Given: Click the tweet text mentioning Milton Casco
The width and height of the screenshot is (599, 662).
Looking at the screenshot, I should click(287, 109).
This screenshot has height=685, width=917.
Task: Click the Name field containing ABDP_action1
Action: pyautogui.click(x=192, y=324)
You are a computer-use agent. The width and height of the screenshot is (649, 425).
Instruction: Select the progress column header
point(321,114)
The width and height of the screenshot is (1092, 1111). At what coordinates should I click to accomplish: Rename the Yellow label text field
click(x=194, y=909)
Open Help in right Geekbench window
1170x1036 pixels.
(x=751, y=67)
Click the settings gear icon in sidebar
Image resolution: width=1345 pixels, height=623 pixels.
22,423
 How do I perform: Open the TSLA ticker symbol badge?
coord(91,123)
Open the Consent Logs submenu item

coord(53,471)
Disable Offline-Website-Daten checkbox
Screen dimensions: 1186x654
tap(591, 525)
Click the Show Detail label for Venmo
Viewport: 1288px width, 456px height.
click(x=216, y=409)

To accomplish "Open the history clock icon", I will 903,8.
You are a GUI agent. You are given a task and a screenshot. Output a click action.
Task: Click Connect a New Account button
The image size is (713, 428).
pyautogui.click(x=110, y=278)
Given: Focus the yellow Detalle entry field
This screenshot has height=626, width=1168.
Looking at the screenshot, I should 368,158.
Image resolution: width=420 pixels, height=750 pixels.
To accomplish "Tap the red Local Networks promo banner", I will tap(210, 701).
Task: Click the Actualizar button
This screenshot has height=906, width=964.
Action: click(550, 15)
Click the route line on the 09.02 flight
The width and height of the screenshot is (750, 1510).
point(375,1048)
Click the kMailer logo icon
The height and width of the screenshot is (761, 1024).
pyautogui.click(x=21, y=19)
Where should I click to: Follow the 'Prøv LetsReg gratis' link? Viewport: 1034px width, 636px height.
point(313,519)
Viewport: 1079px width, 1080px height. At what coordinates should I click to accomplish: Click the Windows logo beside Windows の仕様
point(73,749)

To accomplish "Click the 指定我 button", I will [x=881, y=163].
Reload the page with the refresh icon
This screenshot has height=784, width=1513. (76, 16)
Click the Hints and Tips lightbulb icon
......
#### What to produce
Copy each line above holding "button".

#### Exercise output
Task: Click Connect a New Account button
Task: Click the Actualizar button
To accomplish "Click the 指定我 button", I will [x=881, y=163].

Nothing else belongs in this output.